Where is your focus this morning? Have you been more concerned with accomplishing your duties, without taking the time necessary to personally worship Jesus? Or have you been so involved in worshiping Him that you haven’t actually accomplished anything for Him? We are called to have balance in our relationship with Jesus.
JAMES 1:22 reminds us:
‘Do not merely listen to the word and so deceive yourself. Do what it says. Anyone who listens to the word, but does not do what it says, is like a man who looks in the mirror, and as soon as he walks away, forgets what he looks like. But the one who listens to the word, and then begins to do what it says, will be blessed in what he does.’
I have asked this question several times recently, but as I ask it again today, I want you to really think about it. Why are you here this morning? Are you here to worship Jesus? Are you here to serve Jesus? I would hope and pray that you are here to worship Him, and then take what you learn and put it to active use in your life to serve Him. Either one without the other is incomplete.
Worship does not satisfy our hunger for Jesus, it whets our appetite for more of Him. And our need for Jesus is not fulfilled by worshiping alone. But when we take what we receive in worship and put it to use in our daily lives, we become complete in Jesus.
We talk a lot about serving and worshiping Jesus. But to be able to serve Him, or worship Him, we must know exactly who He is and what He offers. Here is the Jesus I know:
···· Jesus is Christ. He is the living Son of the living God.
···· He is the First and Last, the Beginning and the End.
···· He always was, He still is, and He will always be
···· He cannot be moved – changed or defeated
···· He was hurt so He could bring about healing
···· He died so that He might give life
···· The world can’t understand him
···· The world can’t defeat Him
···· The world can’t explain Him
···· Although the world tries to, it cannot ignore Him
···· Hitler couldn’t silence Him
···· New Age religions try, but can’t replace Him
···· Oprah tries to dismiss Him but the majority of her audience dismisses her
···· Jesus is the fulfillment of God
···· His ways are right and His word is eternal
···· His will is unchanging, and His mind is on me.
···· He is my Redeemer,
···· He is my Savior
···· He is my guide,
···· and He is my peace!
···· He is my Joy,
···· He is my comfort,
···· He is my Lord,
···· and He rules my life!
···· I serve Him because His goal is having a relationship with ME!

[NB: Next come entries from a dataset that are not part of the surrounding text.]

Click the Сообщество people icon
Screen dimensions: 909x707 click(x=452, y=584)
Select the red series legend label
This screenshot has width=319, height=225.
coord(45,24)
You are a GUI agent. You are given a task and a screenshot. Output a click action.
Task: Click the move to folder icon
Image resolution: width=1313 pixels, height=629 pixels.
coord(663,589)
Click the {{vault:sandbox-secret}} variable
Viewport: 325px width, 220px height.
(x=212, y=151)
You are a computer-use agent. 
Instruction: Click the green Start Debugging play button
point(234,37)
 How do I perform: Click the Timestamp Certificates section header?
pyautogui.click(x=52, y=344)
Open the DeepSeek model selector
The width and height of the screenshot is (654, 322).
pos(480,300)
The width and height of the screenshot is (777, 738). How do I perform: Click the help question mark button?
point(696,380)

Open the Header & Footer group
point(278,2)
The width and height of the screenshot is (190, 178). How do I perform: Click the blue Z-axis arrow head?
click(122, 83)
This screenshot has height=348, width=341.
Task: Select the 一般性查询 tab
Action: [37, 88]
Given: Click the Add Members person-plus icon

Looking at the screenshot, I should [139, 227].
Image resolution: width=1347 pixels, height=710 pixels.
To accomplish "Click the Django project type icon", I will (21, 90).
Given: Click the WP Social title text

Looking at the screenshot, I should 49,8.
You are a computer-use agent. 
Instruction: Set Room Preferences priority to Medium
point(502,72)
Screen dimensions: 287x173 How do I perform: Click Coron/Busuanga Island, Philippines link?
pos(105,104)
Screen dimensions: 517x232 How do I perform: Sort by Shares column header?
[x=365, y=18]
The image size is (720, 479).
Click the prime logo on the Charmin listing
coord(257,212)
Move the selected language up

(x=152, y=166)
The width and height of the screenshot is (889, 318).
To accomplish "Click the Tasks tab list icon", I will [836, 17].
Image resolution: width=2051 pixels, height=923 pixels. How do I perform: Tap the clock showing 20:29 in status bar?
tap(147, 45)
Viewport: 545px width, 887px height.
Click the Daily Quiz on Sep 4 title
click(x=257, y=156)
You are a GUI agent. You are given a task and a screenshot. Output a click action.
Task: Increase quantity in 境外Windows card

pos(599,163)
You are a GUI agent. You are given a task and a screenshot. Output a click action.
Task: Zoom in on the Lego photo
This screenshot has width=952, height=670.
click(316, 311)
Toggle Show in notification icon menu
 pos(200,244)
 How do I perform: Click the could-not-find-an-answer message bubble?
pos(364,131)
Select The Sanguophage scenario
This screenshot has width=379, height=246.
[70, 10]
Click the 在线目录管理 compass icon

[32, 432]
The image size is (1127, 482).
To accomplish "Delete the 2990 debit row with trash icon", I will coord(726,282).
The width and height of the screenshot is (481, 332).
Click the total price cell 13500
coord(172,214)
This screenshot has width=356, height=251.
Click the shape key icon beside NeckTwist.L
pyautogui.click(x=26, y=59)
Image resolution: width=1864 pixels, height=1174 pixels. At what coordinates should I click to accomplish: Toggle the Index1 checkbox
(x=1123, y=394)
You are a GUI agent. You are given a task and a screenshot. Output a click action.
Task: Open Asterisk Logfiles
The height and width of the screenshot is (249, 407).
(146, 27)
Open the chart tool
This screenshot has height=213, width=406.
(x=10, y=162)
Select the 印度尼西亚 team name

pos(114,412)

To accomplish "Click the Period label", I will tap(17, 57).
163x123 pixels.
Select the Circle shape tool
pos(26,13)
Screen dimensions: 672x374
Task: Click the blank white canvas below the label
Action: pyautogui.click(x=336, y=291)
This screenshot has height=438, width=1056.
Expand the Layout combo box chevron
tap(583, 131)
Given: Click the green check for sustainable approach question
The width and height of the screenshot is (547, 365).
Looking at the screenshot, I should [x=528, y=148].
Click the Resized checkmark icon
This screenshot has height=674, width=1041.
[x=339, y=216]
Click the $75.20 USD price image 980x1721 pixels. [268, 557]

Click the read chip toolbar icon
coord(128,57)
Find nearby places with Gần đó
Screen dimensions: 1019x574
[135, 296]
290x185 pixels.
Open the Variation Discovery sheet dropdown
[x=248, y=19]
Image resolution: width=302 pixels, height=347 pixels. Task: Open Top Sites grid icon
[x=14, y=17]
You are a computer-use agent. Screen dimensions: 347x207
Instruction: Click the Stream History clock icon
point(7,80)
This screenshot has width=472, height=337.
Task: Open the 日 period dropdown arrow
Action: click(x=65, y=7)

···· He will never leave me, nor will He ever forsake me
···· Every time I fall,
···· He picks me up
···· And every time I ask
···· He gives me forgiveness
···· I am His, and He is mine!
···· The devil is stronger than I am
···· But He is no match for my Savior
···· He said it – I believe it – and that settles it.
···· I love Him - because He first loved me
That is who my Jesus is, and that is why I worship Him as best I can, and that is why I serve Him every way I can, whenever I can.